Aliados da Europa e Ásia deram respostas negativas ao pedido do presidente dos Estados Unidos Donald Trump de apoia a segurança do Estreito Ormuz. A rota, considerada uma das mais importantes para o transporte mundial de petróleo, foi fechado pelo Irã desde o inicio do conflito, que se iniciou com o ataque conjunto entre EUA e Israel no dia 28 de fevereiro deste ano. O bloqueio da rota elevou o risco para o comércio internacional e para o abastecimento de energia.

Trump solicitou que países da Europa e da Ásia enviem navios militares para ajudar a proteger a navegação na região. Segundo o presidente americano, ele já entrou em contato com pelo menos sete governos em busca de apoio. A proposta é formar uma presença naval internacional que ajude a restabelecer a circulação segura de embarcações pelo estreito.

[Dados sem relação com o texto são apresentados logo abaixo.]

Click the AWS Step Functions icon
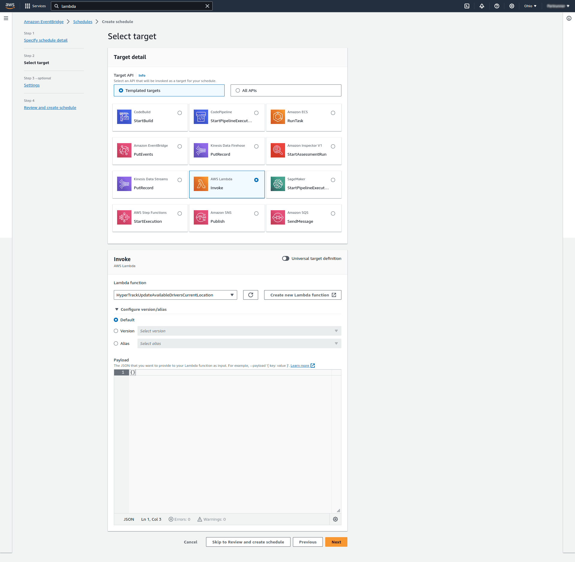 [124, 217]
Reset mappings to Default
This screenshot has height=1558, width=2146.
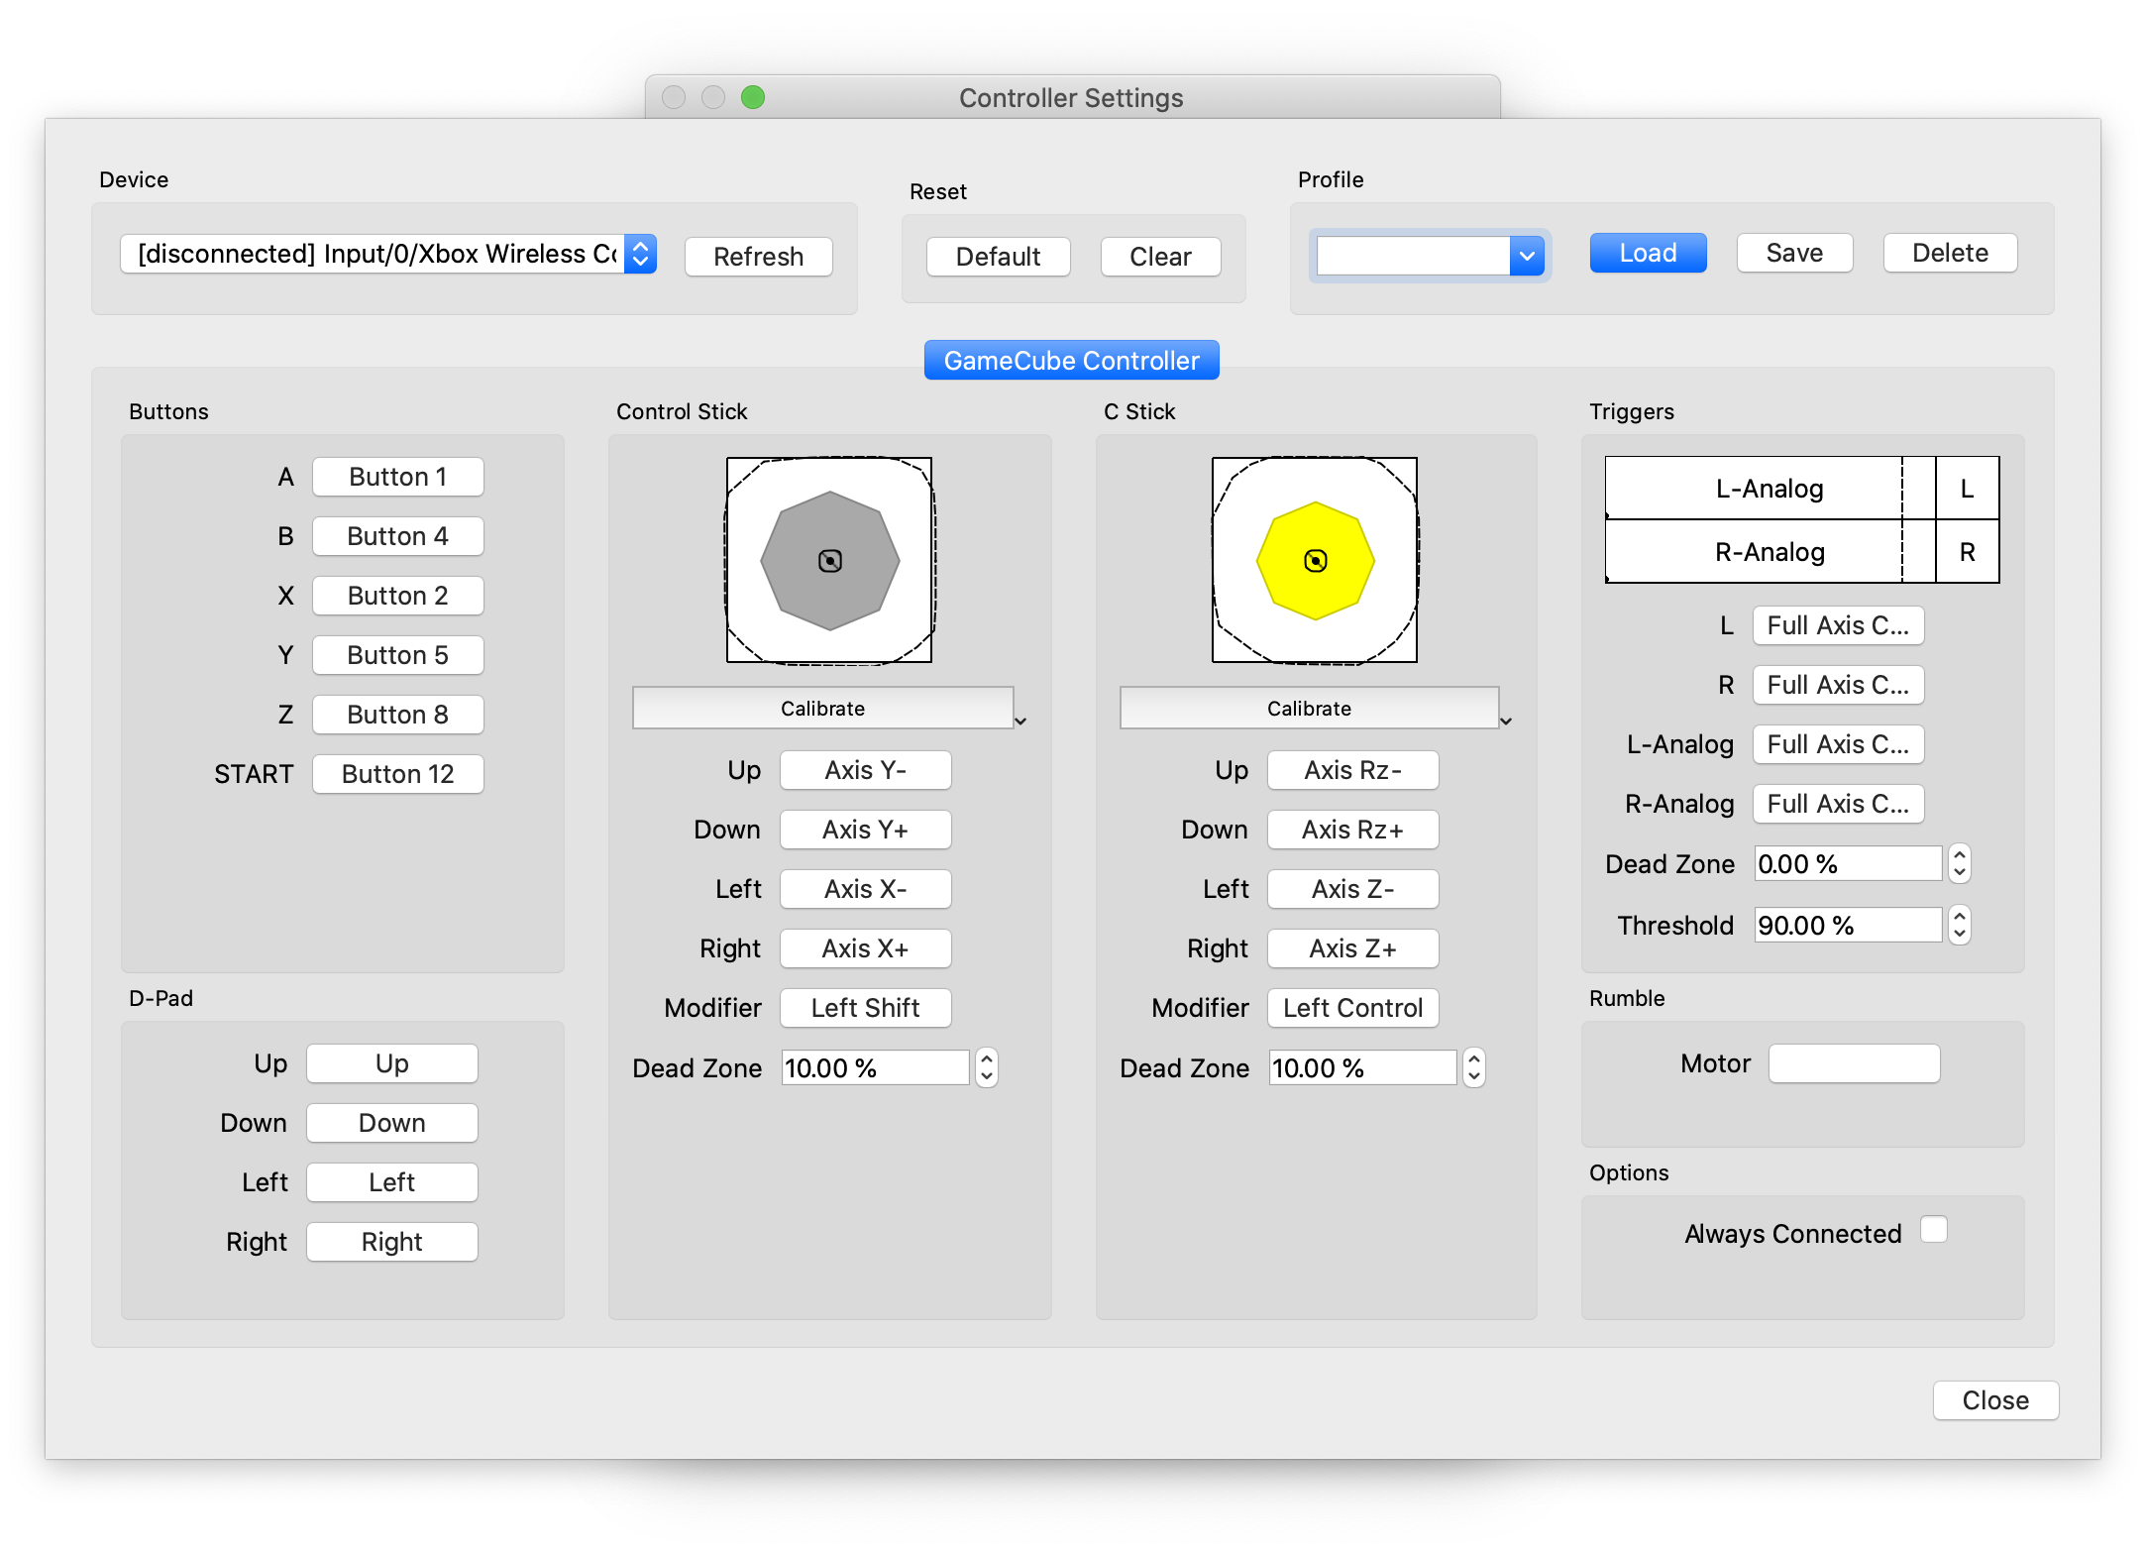(998, 257)
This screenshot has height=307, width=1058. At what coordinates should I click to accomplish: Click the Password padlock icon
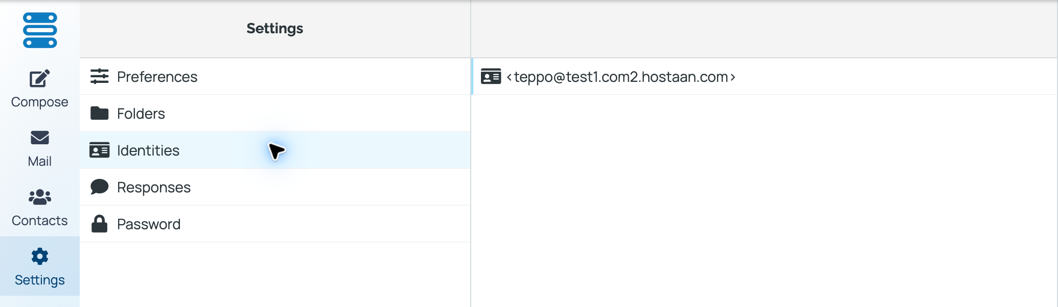pos(100,224)
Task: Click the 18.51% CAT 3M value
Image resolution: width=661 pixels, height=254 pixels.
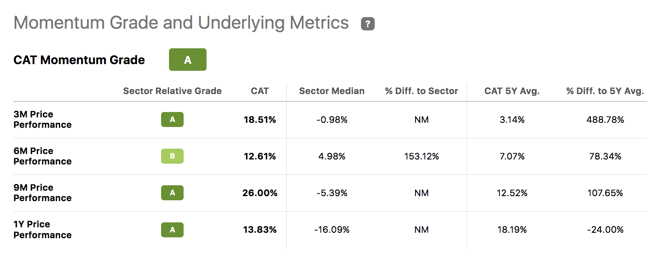Action: point(260,120)
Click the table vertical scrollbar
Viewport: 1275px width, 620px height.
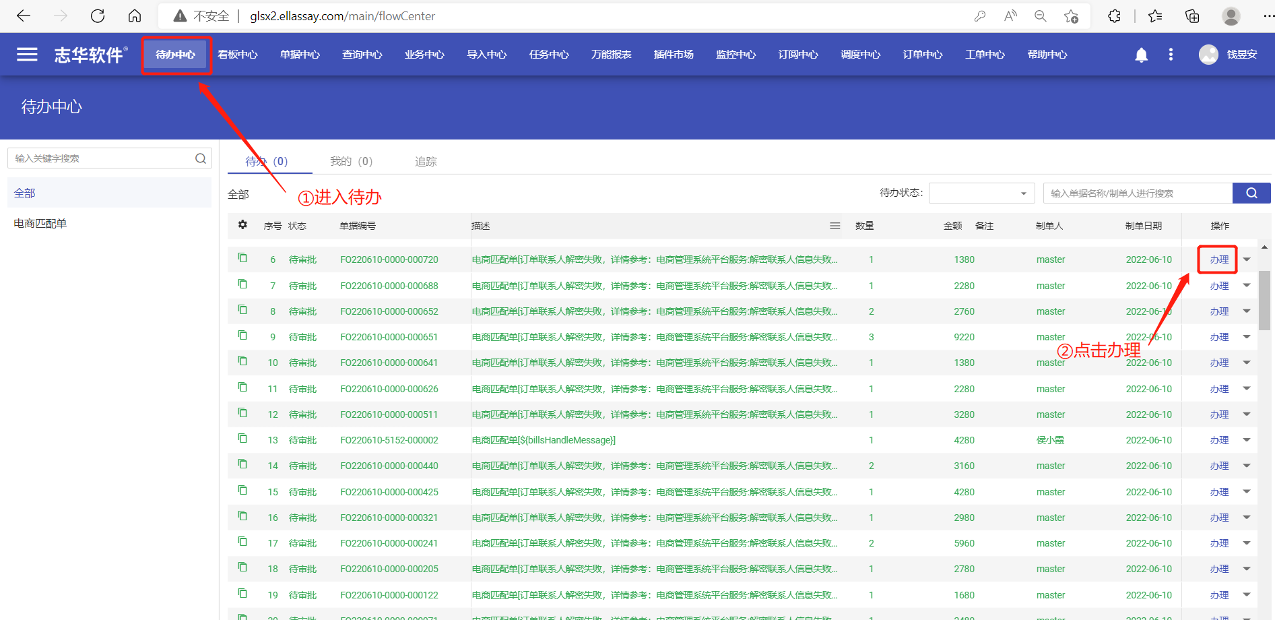click(x=1264, y=300)
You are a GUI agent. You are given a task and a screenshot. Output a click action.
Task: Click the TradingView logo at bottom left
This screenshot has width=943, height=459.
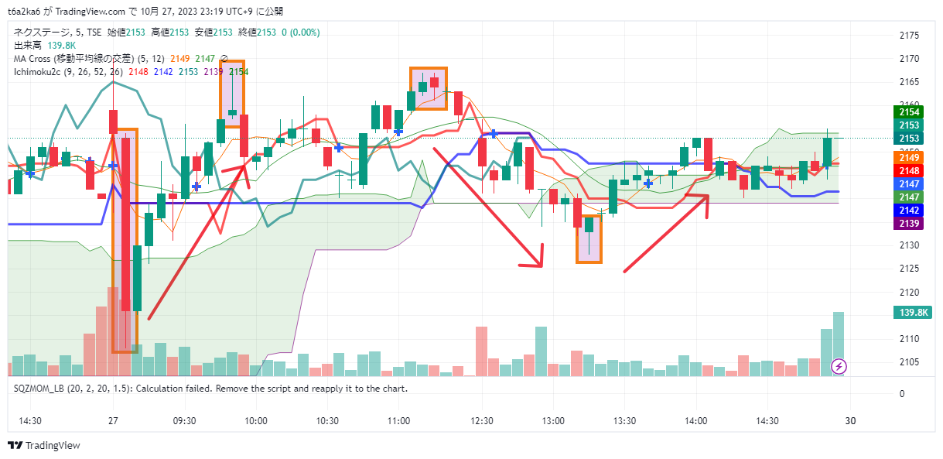(44, 445)
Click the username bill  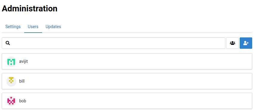[22, 81]
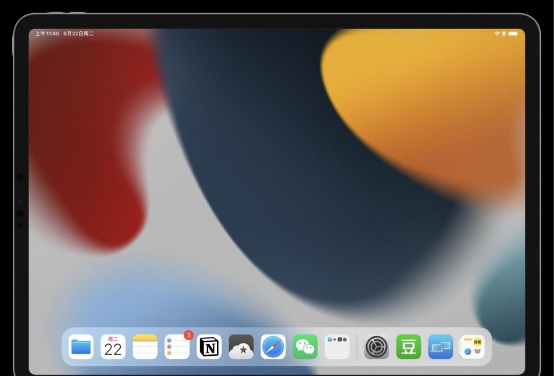Tap the WPS mini-icon in the rightmost folder
Viewport: 554px width, 376px height.
coord(477,351)
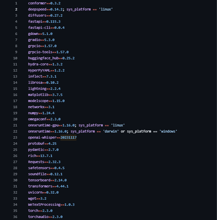Place cursor on HyperPyYAML==1.2.2 line
This screenshot has height=220, width=217.
pyautogui.click(x=46, y=70)
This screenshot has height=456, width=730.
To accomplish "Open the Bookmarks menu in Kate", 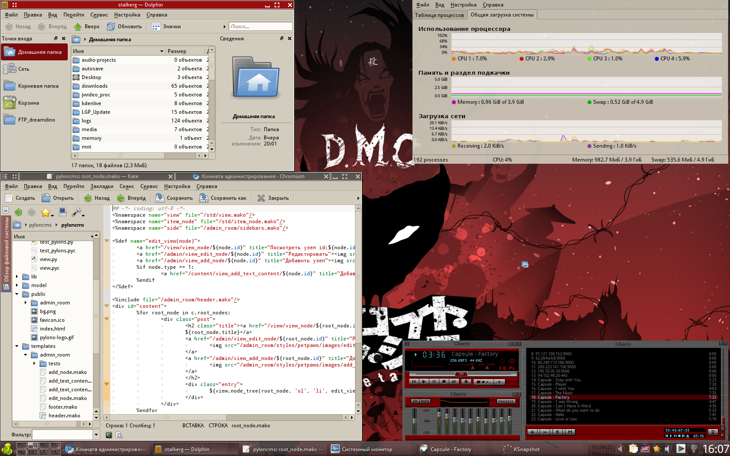I will tap(102, 186).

No entanto, vários países reagiram negativamente à solicitação. A posição mais firme veio da Alemanha.

“O que Trump espera que um punhado de fragatas europeias consiga realizar no Estreito de Ormuz que a poderosa Marinha americana não possa alcançar sozinha? Essa não é a nossa guerra, nós não começamos esse conflito”, disse o ministro da Defesa alemão, reforçando ainda que não vê papel da Otan na crise.

Outros países europeus, como Itália, Espanha e Grécia, também recusaram participar da operação militar proposta pelos Estados Unidos.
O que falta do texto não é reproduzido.